THE CONSEQUENCES OF A DEVIATION

Barbicane had now no fear of the issue of the journey, at least as far as the projectile's impulsive force was concerned; its own speed would carry it beyond the neutral line; it would certainly not return to earth; it would certainly not remain motionless on the line of attraction. One single hypothesis remained to be realized, the arrival of the projectile at its destination by the action of the lunar attraction.

It was in reality a fall of 8296 leagues on an orb, it is true, where weight could only be reckoned at one-sixth of terrestrial weight; a formidable fall, nevertheless, and one against which every precaution must be taken without delay.

These precautions were of two sorts, some to deaden the shock when the projectile should touch the lunar soil, others to delay the fall, and consequently make it less violent.

To deaden the shock, it was a pity that Barbicane was no longer able to employ the means which had so ably weakened the shock at departure, that is to say, by water used as springs and the partition-breaks.

The partitions still existed but water failed, for they could not use their reserve, which was precious, in case during the first days the liquid element should be found wanting on lunar soil.

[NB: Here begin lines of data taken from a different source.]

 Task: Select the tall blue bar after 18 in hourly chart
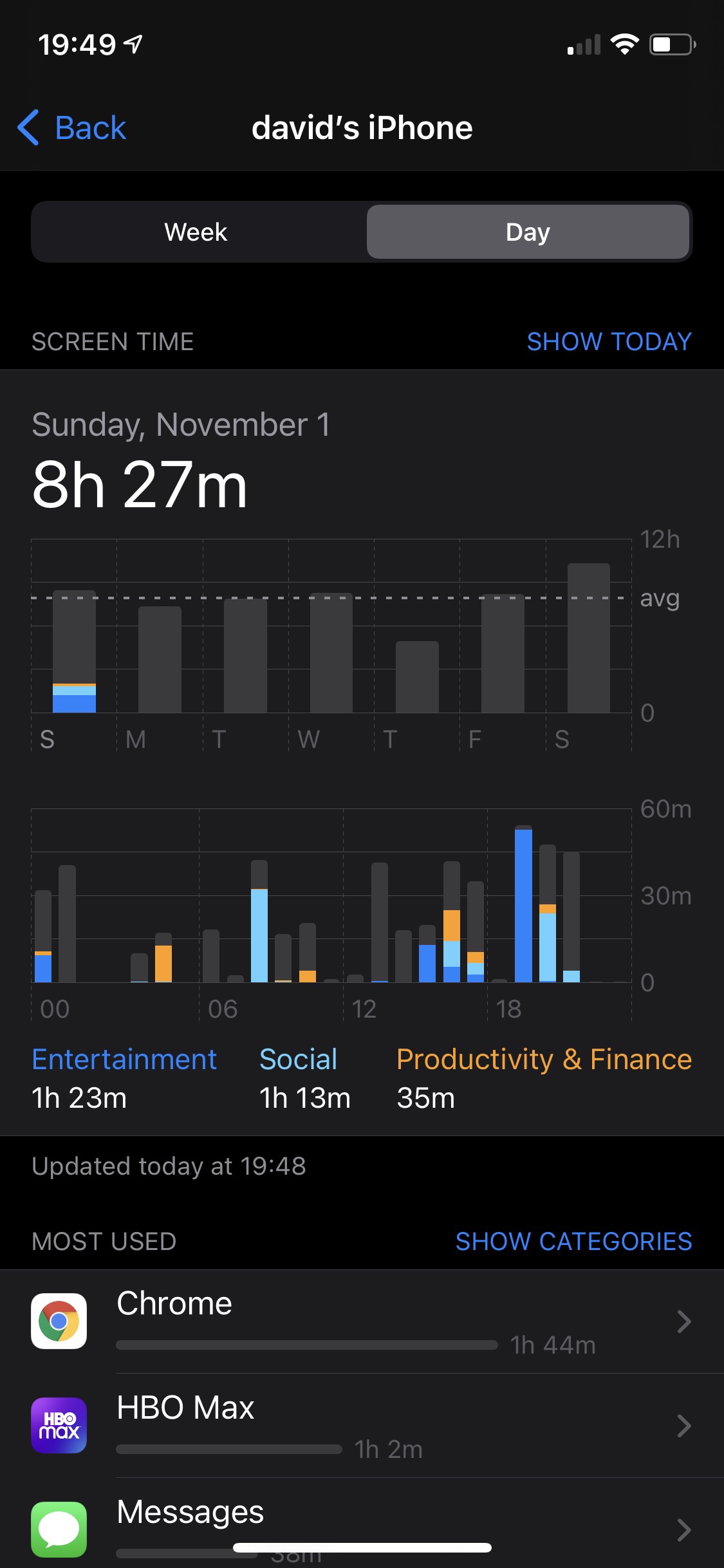523,904
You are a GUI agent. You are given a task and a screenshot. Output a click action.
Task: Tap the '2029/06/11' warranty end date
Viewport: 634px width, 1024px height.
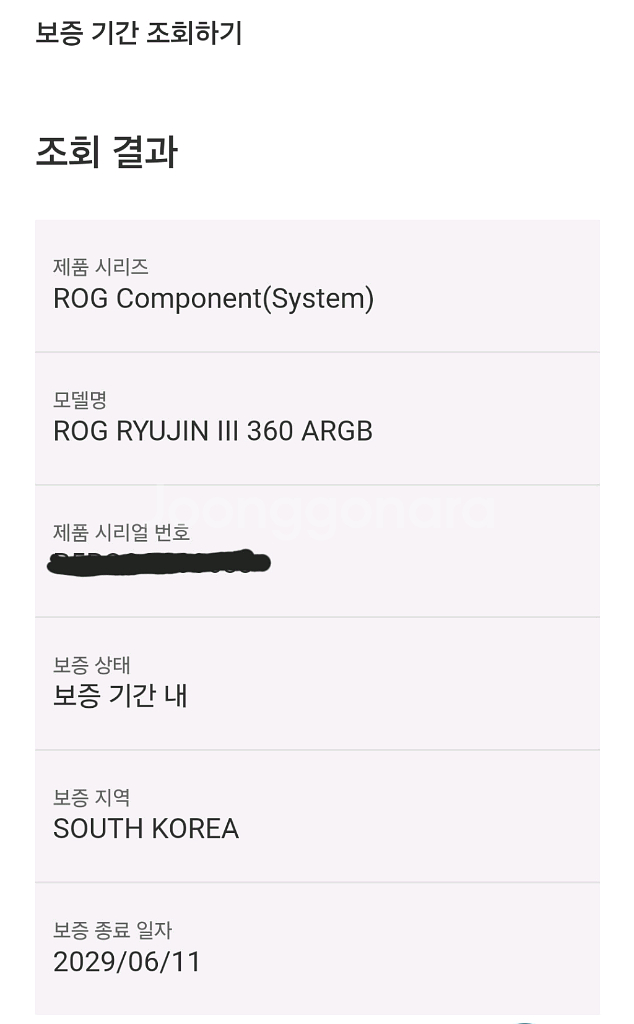(x=127, y=962)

And indeed this reserve would have been quite insufficient for a spring. The layer of water stored in the projectile at their departure, and on which the waterproof disc lay, occupied no less than three feet in depth, and spread over a surface of not less than fifty-four square feet. Besides, the cistern did not contain one fifth part of it; they must therefore give up this efficient means of deadening the shock of arrival. Happily, Barbicane, not content with employing water, had furnished the movable disc with strong spring plugs, destined to lessen the shock against the base after the breaking of the horizontal partitions. These plugs still existed; they had only to readjust them and replace the movable disc; every piece, easy to handle, as their weight was now scarcely felt, was quickly mounted.

The different pieces were fitted without trouble, it being only a matter of bolts and screws; tools were not wanting, and soon the reinstated disc lay on its steel plugs, like a table on its legs. One inconvenience resulted from the replacing of the disc, the lower window was blocked up; thus it was impossible for the travellers to observe the moon from that opening while they were being precipitated perpendicularly upon her; but they were obliged to give it up; even by the side openings they could still see vast lunar regions, as an aeronaut sees the earth from his car.

This replacing of the disc was at least an hour's work. It was past twelve when all preparations were finished. Barbicane took fresh observations on the inclination of the projectile, but to his annoyance it had not turned over sufficiently for its fall; it seemed to take a curve parallel to the lunar disc. The orb of night shone splendidly into space, while opposite, the orb of day blazed with fire.

Their situation began to make them uneasy.

"Are we reaching our destination?" said Nicholl.

"Let us act as if we were about reaching it," replied Barbicane.

"You are sceptical," retorted Michel Ardan. "We shall arrive, and that, too, quicker than we like."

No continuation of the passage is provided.